Courts will typically refrain from resolving church leadership succession controversies. A court might make certain the process dictated by the church governing documents is followed such that usurpation is not likely to succeed, especially when in dispute are positions in congregational churches. In hierarchical church organizations, the courts seem less likely to resolve a dispute because church government is presumptively able to manage its own internal process for elections.

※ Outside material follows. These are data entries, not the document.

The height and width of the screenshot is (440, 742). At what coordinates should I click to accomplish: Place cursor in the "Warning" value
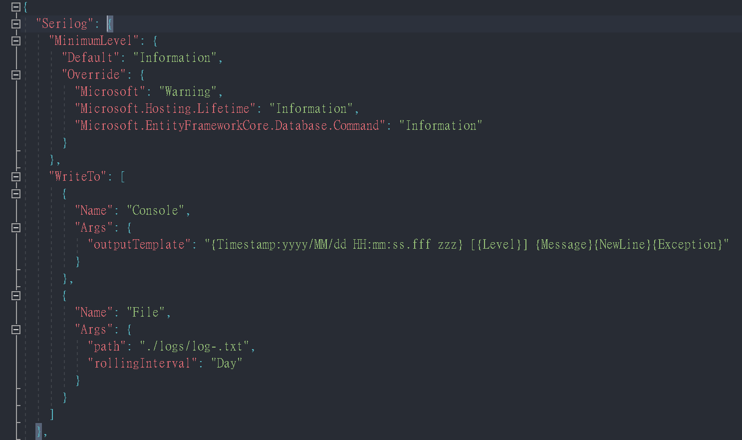coord(188,92)
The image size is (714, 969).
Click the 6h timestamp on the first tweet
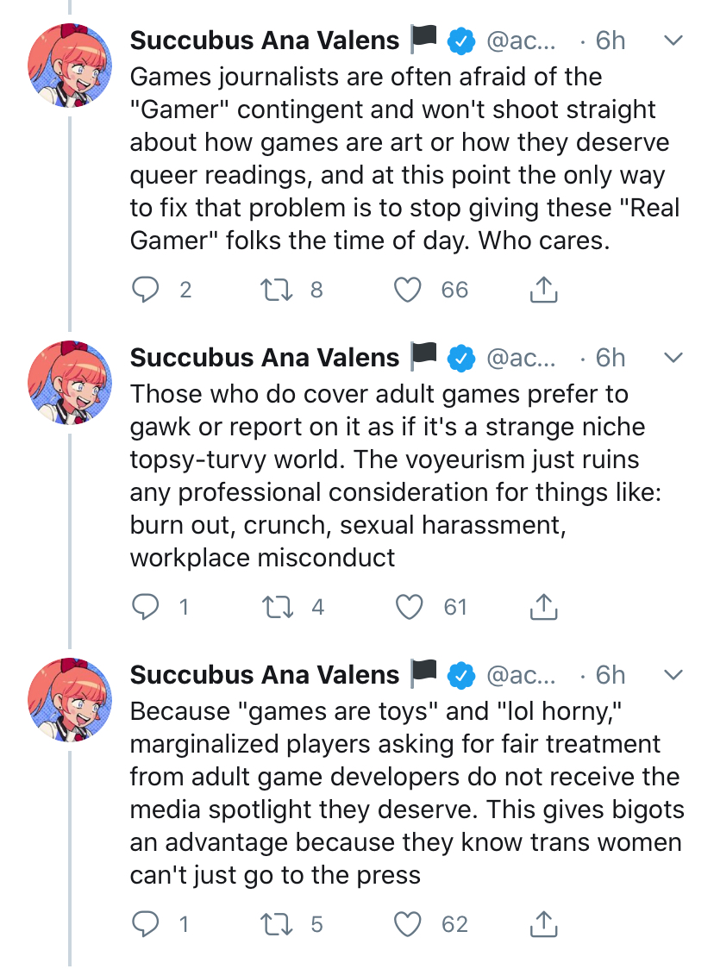click(x=611, y=41)
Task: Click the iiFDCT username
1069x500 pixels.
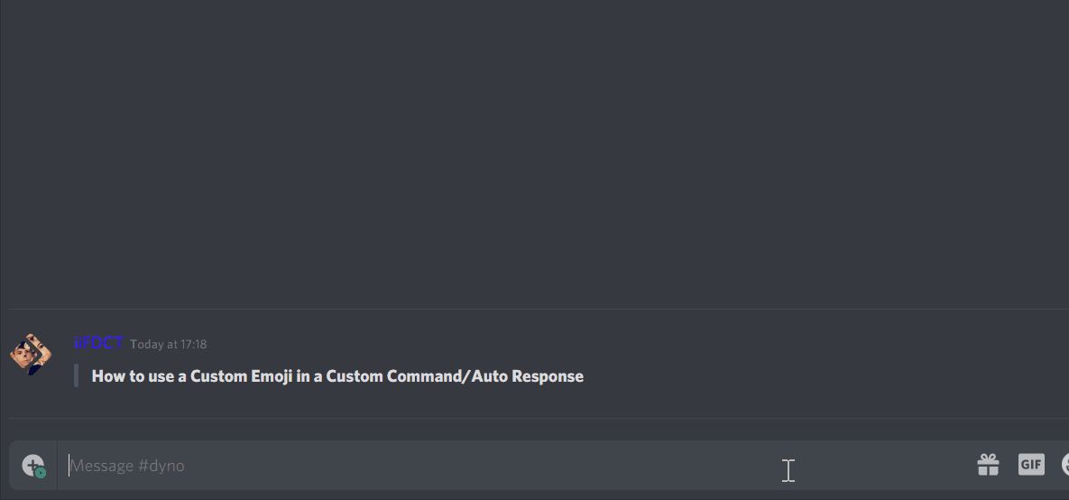Action: (x=98, y=343)
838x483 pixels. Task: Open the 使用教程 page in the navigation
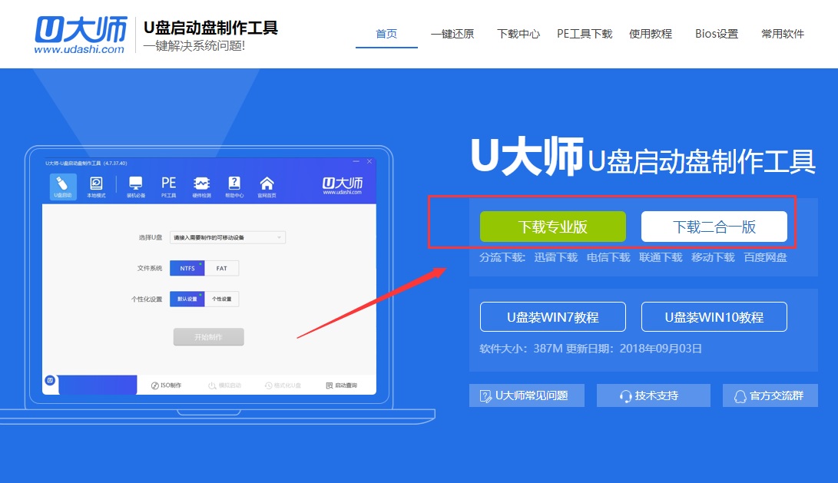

In our post on April 4, 2017, we reported the opinion in Puri v Khalsa, 844 F3d 1152 (9th Cir. 2017) in which the Oregon federal court dismissed the case on the pleadings and on appeal the United States Court of Appeals for the 9th Circuit reversed an Oregon federal district court decision. On remand, in Puri v Khalsa, Opinion and Order, (D. Or. Portland Div. 2018), discovery proceedings were followed by motions for summary judgment. Also, a state court four-week jury trial had been concluded on state law theories of recovery. In the case on remand, the Oregon federal court had all the evidence the parties could muster in discovery and the prior trial, too. The issue was whether the succession plan of the founding religious leader was enforceable or whether the boards of the denomination could revise or revoke the succession plan. The founding religious leader died and left written instructions with the lawyer of the corporation regarding the identities of the persons the late religious leader was appointing to the controlling boards. The Oregon federal court held that the boards could revise the succession plan. Also, the Oregon federal court concluded the evidence proved that while they may not be conventional churches the defendants were religious organizations. Also, the court held the board members, because of their authority to choose and remove religious leaders in the church, were governed by the Ministerial Exemption Doctrine. Finally, finding the entities to be religious organizations brought their internal decision-making into the Ecclesiastical Abstention Doctrine. Thus, the Oregon federal court dismissed the case.
Succession plans that involve binding beyond the grave are likely to fail. A founder that wants to preserve a legacy should do so before retirement or death. Governing documents that invest denominational boards with the authority to select clergy or other church leaders may likewise place the election of board members beyond the reach of a secular court. Internal processes that select these board members should be carefully designed to avoid over reaching and usurpation because secular court rescue may not be available. As the foregoing demonstrates, the founder’s legacy was costly to preserve or inherit, and may not, in fact, belong to the founder or the founder’s heirs.